- [REQUIREMENT]: For the word "agent", copy every line of the material that includes it.

______________________________

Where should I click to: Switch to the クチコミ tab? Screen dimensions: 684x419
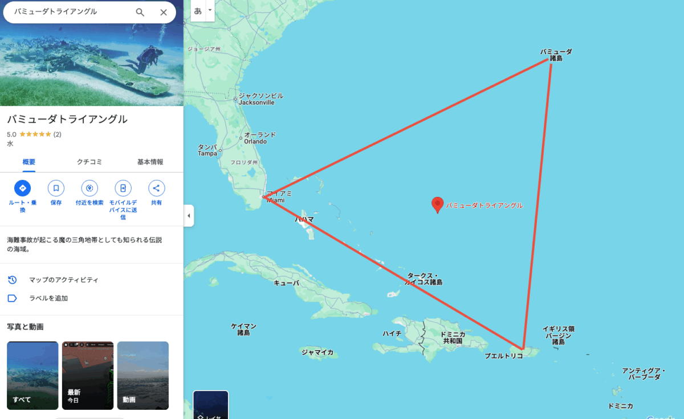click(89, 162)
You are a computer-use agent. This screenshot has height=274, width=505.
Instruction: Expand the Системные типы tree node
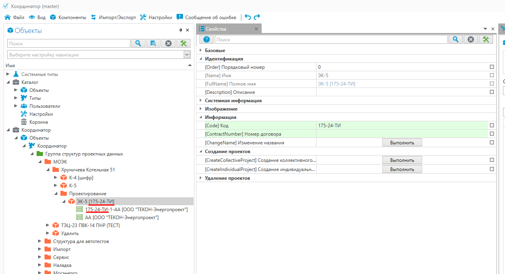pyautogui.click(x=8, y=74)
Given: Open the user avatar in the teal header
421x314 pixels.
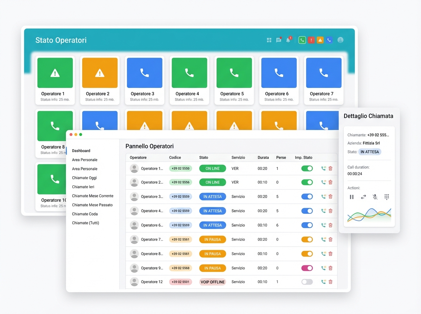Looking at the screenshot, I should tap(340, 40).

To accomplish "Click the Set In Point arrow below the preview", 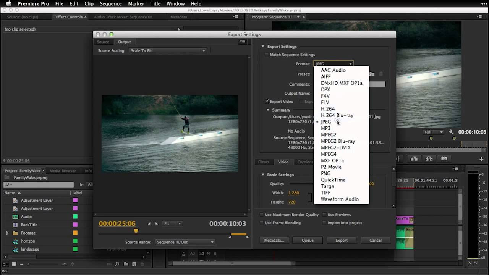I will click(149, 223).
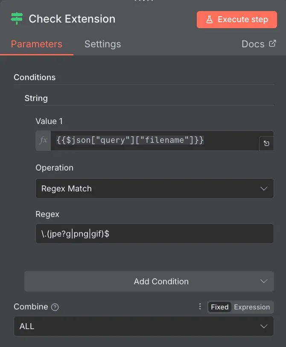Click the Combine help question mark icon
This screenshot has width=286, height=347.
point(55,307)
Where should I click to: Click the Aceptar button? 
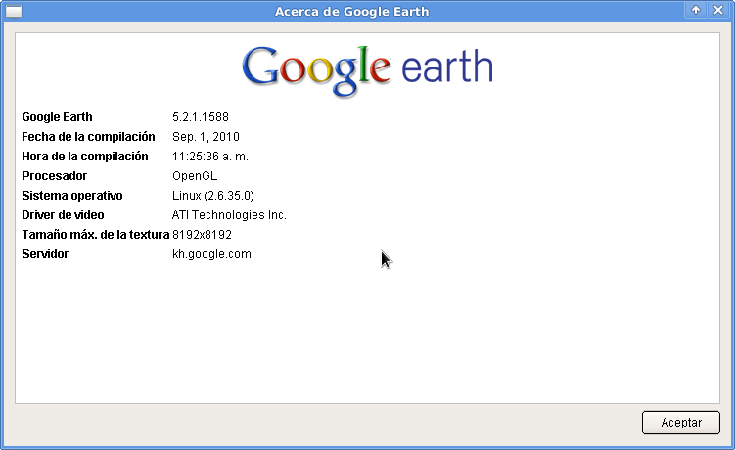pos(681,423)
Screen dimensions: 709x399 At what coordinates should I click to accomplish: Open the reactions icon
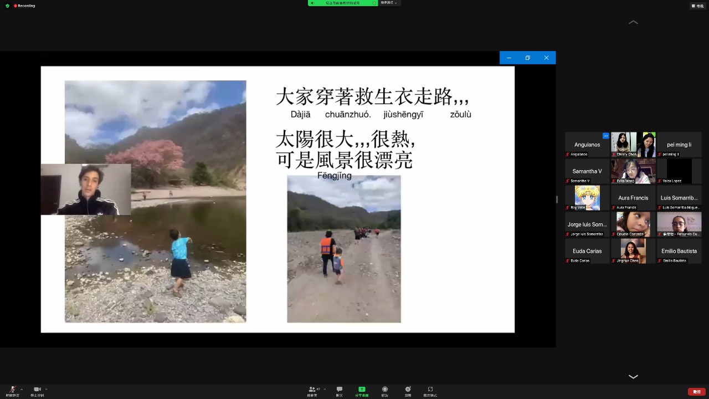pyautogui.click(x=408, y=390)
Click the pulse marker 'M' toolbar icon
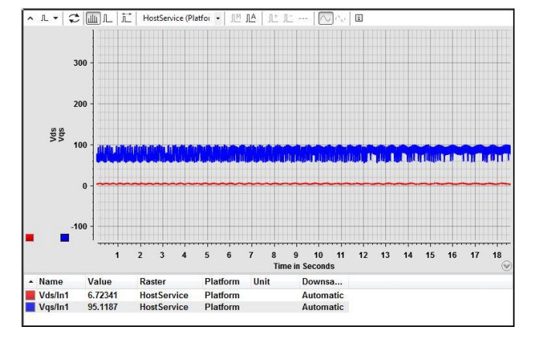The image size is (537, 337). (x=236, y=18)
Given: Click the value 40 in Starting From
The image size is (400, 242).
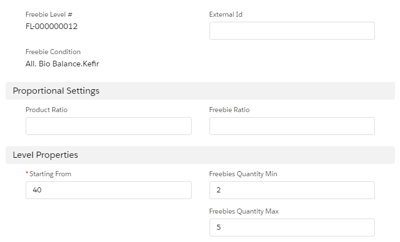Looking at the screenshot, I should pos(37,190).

______________________________

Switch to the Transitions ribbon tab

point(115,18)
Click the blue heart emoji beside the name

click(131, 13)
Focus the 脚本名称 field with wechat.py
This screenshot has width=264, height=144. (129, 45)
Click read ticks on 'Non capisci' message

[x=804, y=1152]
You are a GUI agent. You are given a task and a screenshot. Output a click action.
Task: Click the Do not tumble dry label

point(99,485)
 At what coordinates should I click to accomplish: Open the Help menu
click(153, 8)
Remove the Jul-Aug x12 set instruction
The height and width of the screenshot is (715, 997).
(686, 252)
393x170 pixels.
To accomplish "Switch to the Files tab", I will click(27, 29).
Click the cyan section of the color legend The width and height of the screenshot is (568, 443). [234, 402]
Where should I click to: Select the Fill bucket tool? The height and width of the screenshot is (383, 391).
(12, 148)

______________________________

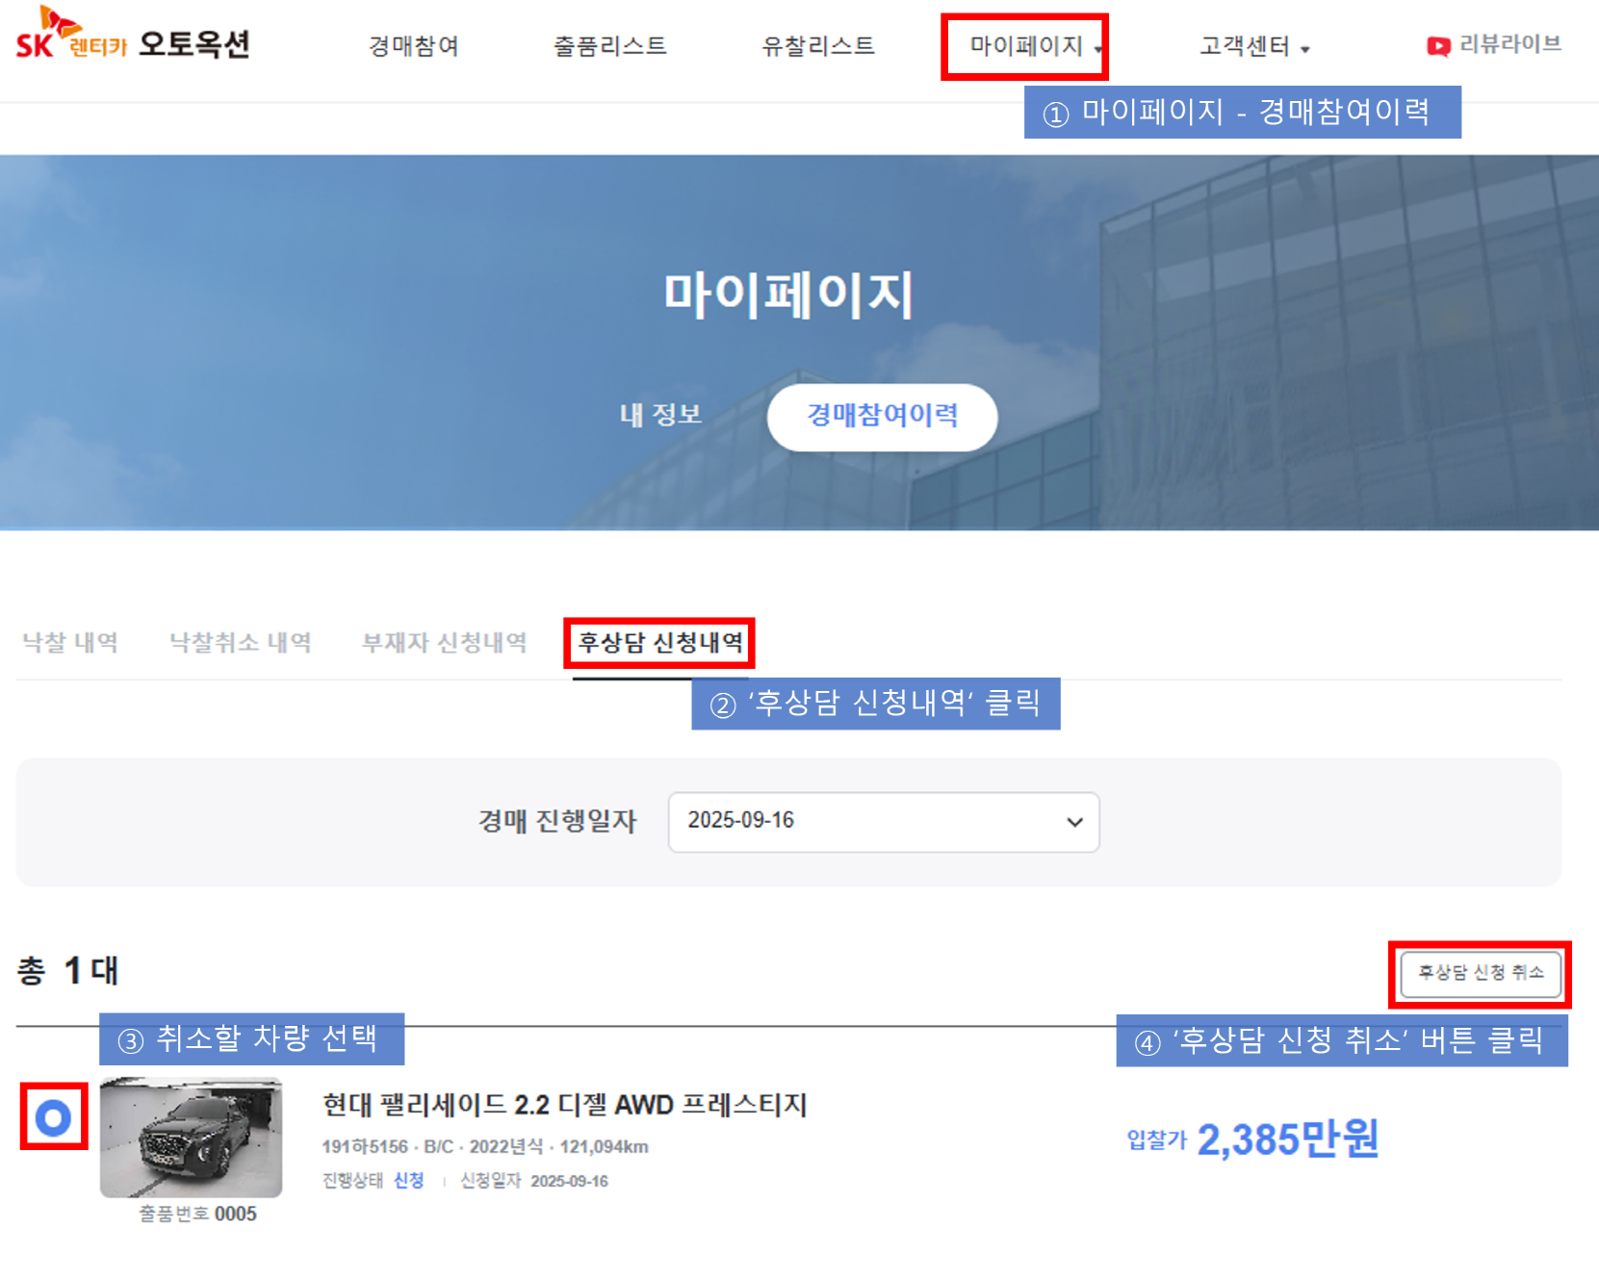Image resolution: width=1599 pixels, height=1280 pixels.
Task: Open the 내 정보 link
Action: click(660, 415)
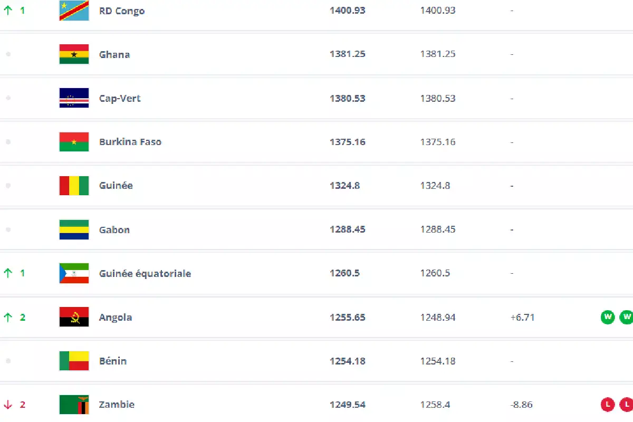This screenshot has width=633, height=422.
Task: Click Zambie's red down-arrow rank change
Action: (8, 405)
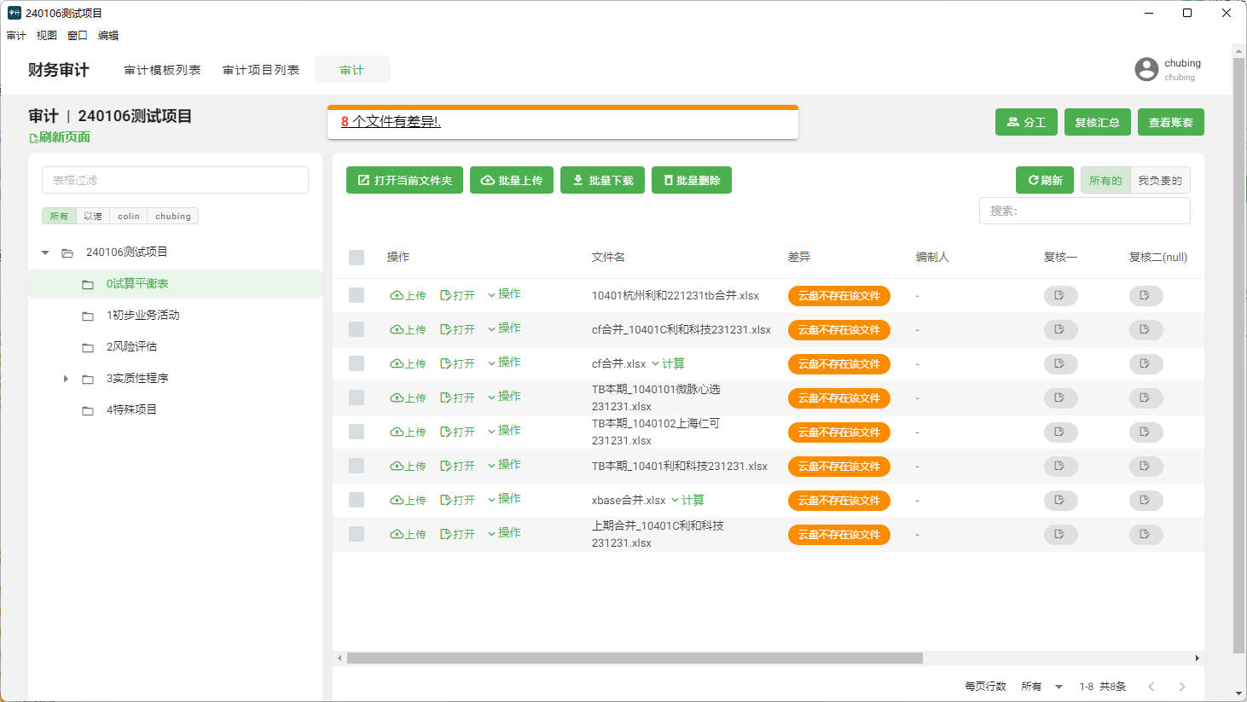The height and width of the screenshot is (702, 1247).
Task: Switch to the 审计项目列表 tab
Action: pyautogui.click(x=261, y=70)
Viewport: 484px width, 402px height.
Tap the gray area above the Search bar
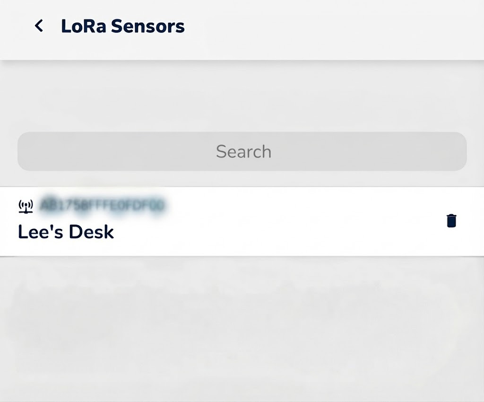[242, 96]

______________________________

- [RESULT]:
You are a computer-use agent. This screenshot has height=274, width=505.
You are a GUI agent. You are given a task and a screenshot. Output a click action.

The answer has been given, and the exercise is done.